Geography
- Location: Aizawl, Mizoram, India
- Coordinates: 23°43′56″N 92°42′57″E﻿ / ﻿23.7323451°N 92.7159269°E

Organisation
- Care system: Public

Services
- Emergency department: Yes
- Beds: 300

History
- Founded: 1896; 130 years ago

Links
- Website: cha.mizoram.gov.in

= Civil Hospital, Aizawl =

Civil Hospital, Aizawl is a state-owned hospital in Aizawl, Mizoram, India. Founded as a 'Coolie Dispensary' in Colonial India in 1896, it grew up to the form of a hospital in 1906.

==History==
The present 300 Bedded Civil Hospital Aizawl was established in 1896 with a few Beds, In 1906 the Hospital had around 12 Beds to cater to the Small population of that time. During 1960’s the Hospital had about 56 Beds (Male wards, Female wards, Isolating ward and Separate 12 Bedded T.B. wards). From 1966 onwards the massive influx / migration of Rural Population to Aizawl in search of Jobs, better Education and other opportunities necessitated the increase of bed strength to cope with the ever-increasing demand.
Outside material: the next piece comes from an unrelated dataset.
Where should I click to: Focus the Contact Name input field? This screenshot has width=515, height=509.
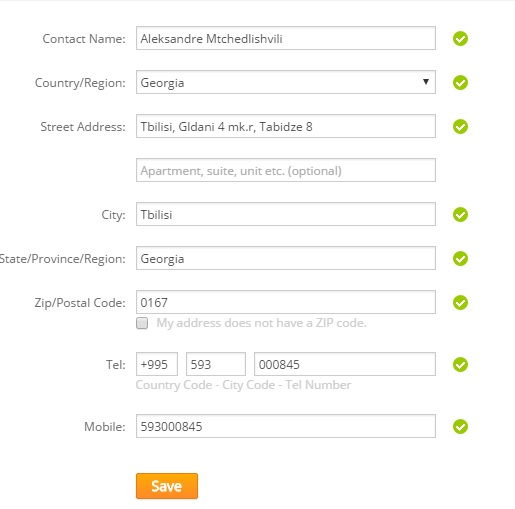click(286, 38)
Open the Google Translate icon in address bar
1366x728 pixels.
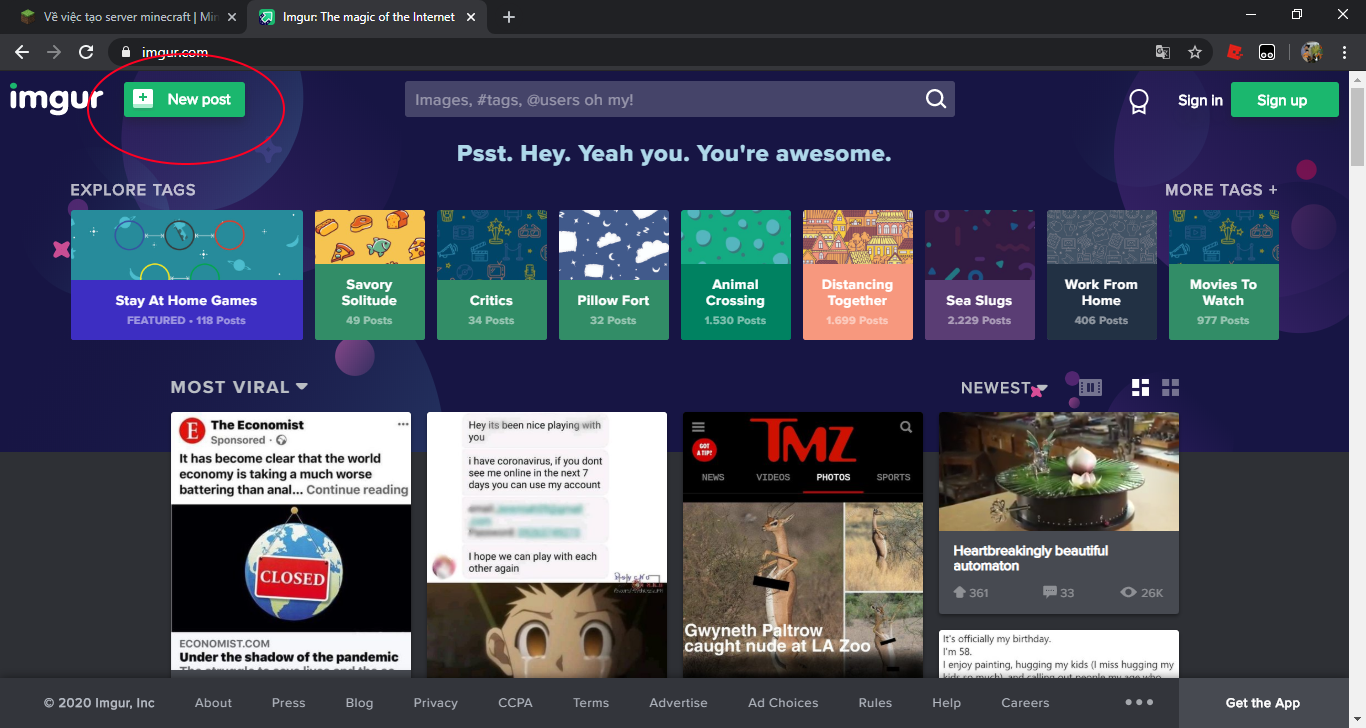pos(1163,52)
Around 1980 the total bed strength was around 200. The first Post Graduate trained Doctor in General Surgery and OB/GYN joined the Hospital in 1971. Subsequently, more and more Post Graduate trained Doctors (Specialist) in various Specialities joined the Hospital from time to time leading to the Establishment of different departments based on Speciality to give need based specialized treatment.

==Facility==
At present the following facilities for the best medical care services within the State of Mizoram are available in the Hospital – Surgery, Medicines, obs + Gynae, Pediatrics, Orthopedics, Dermatology, Radiology, Ophthalmology, ENT, Pathology, Bacteriology, Biochemistry, Anaesthesiology, Oncology, Forensic Medicines and Blood Bank.
Presently the oncology department of this hospital is a Regional Cancer Centre funded by the Government of India.